Farewell to Textual Imagination! Kuaishou Kling Team Open-Sources VANS: Bridging the Gap from 'Language Description' to 'Dynamic Demonstration' with Multiple SOTA Achievements

11/24 2025 349

Interpretation: AI Generates the Future

Highlights

Pioneering the VNEP Paradigm: Advancing next-generation event reasoning from textual descriptions to dynamic video demonstrations.

Introducing the VANS Framework and Core Joint-GRPO Strategy: Synergistically optimizing visual language models (VLMs) and video diffusion models (VDMs) through reinforcement learning and joint reward mechanisms, generating videos that are both semantically accurate and visually coherent.

Constructing the VANS-Data-100K Dataset: Comprising 100,000 triplets of (input video, question, output video), providing specialized data support for model training and evaluation in VNEP tasks.

Summary at a Glance

Problems Addressed

Modal Limitations: Next-generation event prediction tasks have long relied on textual descriptions as answers, unable to leverage the intuitive advantages of video 'demonstrations' to convey complex physical world information.

Task Challenges: Video-based next-generation event prediction requires models to simultaneously possess multimodal input understanding, instruction-conditioned reasoning, and the ability to generate visually and semantically consistent videos, posing significant challenges to existing models.

Coordination Difficulties: Effectively coordinating VLMs to generate descriptions that are both accurate and easily visualizable, while ensuring VDMs produce videos that are faithful to the descriptions and aligned with the input visual context, remains a challenge.

Proposed Solutions

New Task Paradigm: Pioneering video-based next-generation event prediction, upgrading the answer modality from text to dynamic video.

Core Framework: Introducing the VANS model, integrating VLMs and VDMs through reinforcement learning.

Key Algorithm: Designing Joint Group Relative Policy Optimization (Joint-GRPO) as the core training strategy for VANS, synergistically optimizing both models via joint rewards.

Data Support: Constructing the VANS-Data-100K dedicated dataset to support model training and evaluation.

Technologies Applied

Visual Language Model (VLM): Used to understand multimodal inputs (videos and questions) and generate intermediate descriptions.
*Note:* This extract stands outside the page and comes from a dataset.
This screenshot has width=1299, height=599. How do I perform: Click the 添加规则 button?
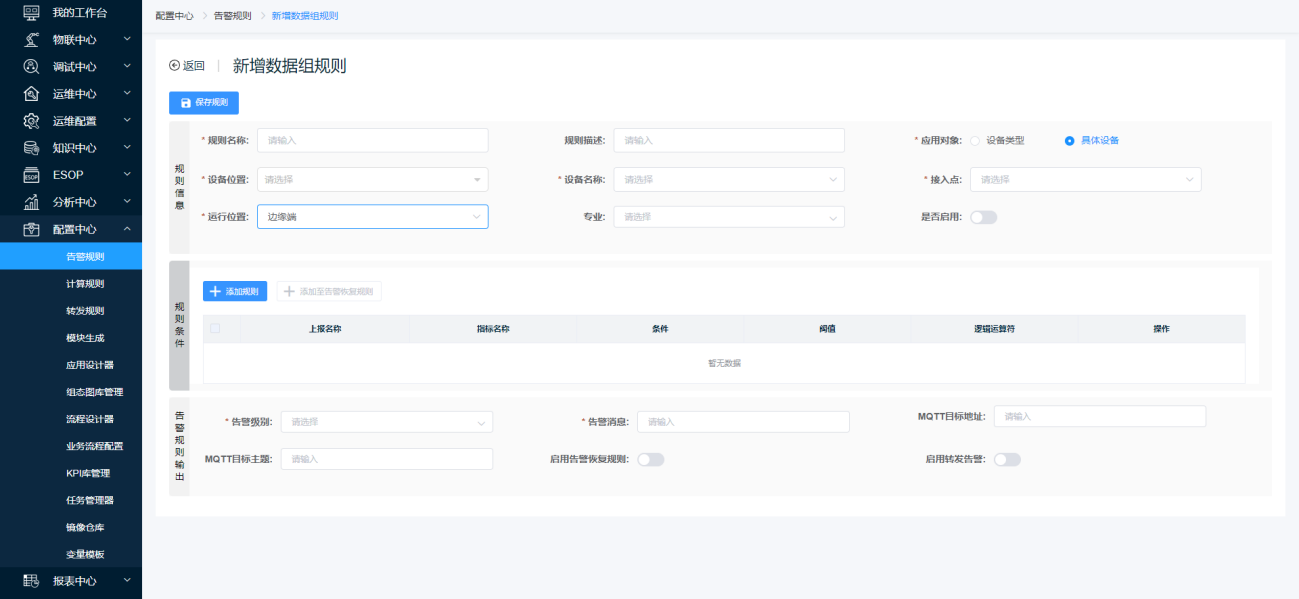[235, 291]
Video Diffusion Model (VDM): Used to generate videos based on the VLM's descriptions and input visual context.

Reinforcement Learning: Particularly the Joint-GRPO algorithm, used to align and synergistically optimize VLMs and VDMs.
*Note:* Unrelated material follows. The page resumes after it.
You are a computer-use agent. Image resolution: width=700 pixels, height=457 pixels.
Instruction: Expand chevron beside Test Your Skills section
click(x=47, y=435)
Shared Reward Mechanism: Driving the Joint-GRPO process to ensure both models work towards a common goal (generating high-quality video answers).

Achieved Results

Breakthrough Performance: VANS achieves state-of-the-art performance in both video event prediction and visualization on procedural and predictive benchmarks.

High-Quality Outputs: Generated video answers exhibit semantic fidelity (accurately reflecting predicted events) and visual coherence (consistent with input context).

Effective Synergy: Through Joint-GRPO, VLMs successfully generate 'visualization-friendly' descriptions, guiding VDMs to produce videos that 'align with descriptions and context'. VANS-Data-100K

Existing NEP datasets are unsuitable for VNEP tasks due to poor video quality and lack of diverse instructional questions. To address this gap, we constructed the VANS-Data-100K dataset, comprising 30,000 procedural and 70,000 predictive samples. Each sample includes an input video, question, and multimodal answer (text and video), specifically tailored for VNEP tasks. As shown in Figure 3 below, our data construction process involves four stages.

Raw Data Collection: Data was gathered from two distinct sources to cover procedural and predictive scenarios. Procedural data utilized high-definition videos from COIN and YouCook2 to ensure clear step demonstrations. Predictive data was sourced from general scene datasets and short films, rich in narrative and causal dynamics.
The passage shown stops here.